The highlights, of course, were the QED entries themselves. While some of the project names were also silly (A Can of Worms, Frogs on a Log, Peppermint Experi-MINT), the mathematical content was anything but. Like an Art Fair, there was no competition between entries, just the opportunity to share what you created with the public. Every judge I spoke to after the event was deeply impressed by the level of work they saw.

Judges from all over

We’re proud that we draw judges from many walks of mathematical life, from professors to post-docs to graduate and undergraduate students, teachers from primary to middle to high school, along with some combinations of parent-engineer-financial industry wiz-data scientist. Thanks to you all!  Stu Abram, Maneesha Pradeep, Paul DeRonne, Nailea Curiel, Rutha Dixon, Sam Dodds, Aimee Hart, Jaime McLauglin, Marco Mendez-Duarte, Cornelia Mihailia, Jeremy Judge, Sarah Reitzes, Youjin Lee, Graham Rosby, Minh-Tam Trinh, Matt Rosenberg, Hannah Butler, Melissa Ramirez, Serg Cvetkovic, Abhinav Gandhi, John Marchetta, Faith Medlock, Maxime Bergeron, Kara Fischer, Nate Harman, Edward Huh, Peyton Morgan, Todd Pytel, Kristen Schreck, Eric Xu, and Kevin Zhou.

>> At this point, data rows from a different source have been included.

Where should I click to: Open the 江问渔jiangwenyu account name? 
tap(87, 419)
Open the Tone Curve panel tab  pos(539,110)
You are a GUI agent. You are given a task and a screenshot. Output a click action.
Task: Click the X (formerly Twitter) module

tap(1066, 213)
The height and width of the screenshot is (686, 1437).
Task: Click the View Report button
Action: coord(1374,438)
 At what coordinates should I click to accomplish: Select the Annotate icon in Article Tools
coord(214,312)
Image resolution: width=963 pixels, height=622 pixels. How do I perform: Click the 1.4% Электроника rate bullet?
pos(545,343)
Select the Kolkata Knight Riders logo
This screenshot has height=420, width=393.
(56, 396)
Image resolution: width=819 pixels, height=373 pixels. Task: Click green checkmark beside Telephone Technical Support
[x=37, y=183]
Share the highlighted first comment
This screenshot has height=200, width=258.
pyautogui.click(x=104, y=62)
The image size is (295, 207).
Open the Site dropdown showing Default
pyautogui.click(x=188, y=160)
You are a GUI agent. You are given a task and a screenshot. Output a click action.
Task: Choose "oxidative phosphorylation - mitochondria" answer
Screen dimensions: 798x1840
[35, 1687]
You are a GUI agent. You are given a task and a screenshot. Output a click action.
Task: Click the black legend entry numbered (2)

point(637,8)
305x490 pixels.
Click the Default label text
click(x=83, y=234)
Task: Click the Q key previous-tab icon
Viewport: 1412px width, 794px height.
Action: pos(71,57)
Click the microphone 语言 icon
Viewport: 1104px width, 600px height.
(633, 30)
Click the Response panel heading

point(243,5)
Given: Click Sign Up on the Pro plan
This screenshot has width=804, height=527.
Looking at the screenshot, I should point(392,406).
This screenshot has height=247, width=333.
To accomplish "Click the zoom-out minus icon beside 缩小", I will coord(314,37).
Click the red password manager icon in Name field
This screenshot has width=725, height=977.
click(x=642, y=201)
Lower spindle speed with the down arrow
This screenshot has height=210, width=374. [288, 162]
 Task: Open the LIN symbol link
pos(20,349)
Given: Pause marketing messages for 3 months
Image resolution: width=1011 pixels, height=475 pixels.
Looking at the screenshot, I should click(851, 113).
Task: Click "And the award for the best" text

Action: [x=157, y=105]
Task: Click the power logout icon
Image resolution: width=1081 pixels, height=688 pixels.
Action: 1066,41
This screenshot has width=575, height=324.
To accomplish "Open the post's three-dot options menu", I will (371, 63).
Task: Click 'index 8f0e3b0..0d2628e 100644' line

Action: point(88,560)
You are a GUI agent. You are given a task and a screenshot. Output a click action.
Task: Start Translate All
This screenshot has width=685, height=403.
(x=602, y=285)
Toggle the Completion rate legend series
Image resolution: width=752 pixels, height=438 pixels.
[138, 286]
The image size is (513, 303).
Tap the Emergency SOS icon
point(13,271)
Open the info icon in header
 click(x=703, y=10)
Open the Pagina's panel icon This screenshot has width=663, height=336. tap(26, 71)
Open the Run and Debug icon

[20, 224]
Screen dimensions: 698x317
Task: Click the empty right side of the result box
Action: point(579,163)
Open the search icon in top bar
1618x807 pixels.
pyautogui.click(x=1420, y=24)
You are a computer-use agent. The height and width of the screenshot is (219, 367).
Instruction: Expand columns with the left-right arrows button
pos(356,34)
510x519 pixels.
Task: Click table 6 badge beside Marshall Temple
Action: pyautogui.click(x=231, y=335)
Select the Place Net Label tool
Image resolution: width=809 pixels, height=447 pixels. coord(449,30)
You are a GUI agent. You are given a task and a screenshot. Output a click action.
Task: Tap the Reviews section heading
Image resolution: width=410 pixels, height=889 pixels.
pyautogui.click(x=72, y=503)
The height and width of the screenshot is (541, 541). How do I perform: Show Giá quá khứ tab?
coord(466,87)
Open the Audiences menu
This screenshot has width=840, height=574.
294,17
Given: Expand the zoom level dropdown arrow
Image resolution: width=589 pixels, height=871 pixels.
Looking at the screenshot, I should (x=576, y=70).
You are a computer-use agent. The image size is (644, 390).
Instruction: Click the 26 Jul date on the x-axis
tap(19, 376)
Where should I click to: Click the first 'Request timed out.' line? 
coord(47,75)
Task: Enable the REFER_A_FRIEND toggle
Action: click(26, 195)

A word of thanks for our sponsors and friends

Peter Tingley went all out as this year’s QED speaker. Dr. Tingley, a professor at Loyola, obtained 600 hackey sacks with QED & Loyola logos to give away (see the photo), for teaching both the mathematics and the practice of juggling. Lawrence Tanzmann ran the Guesstimathon for the nth year running, where I know n to be somewhere between 4 and 7. Steve Starr hosted our Visiting Students who we expect to return in 2020 with new projects!

Julienne Au managed the judges and Mike Caines managed QED’s logistics; that they did so while also managing the logistics of having their newborn onsite was all the more impressive. Lead judges Paul DeRonne, PJ Karafiol, Dan Kang, and Matt Moran made everything run smoothly. Esperanza Baeza, Anabelle Mendez, Grace Shin, Ralph Banasiak, Paul Buckner, and Dzevida Duheric took care of everything else. Go team QED!

The American Mathematical Association again gave every QED participant a recreational math book, and Wolfram gave them each Mathematica, Wolfram Programing Lab, and Wolfram Alpha, the most advanced mathematics software in the world. Chicago’s own Citadel provided food and shirts. Thanks to you all!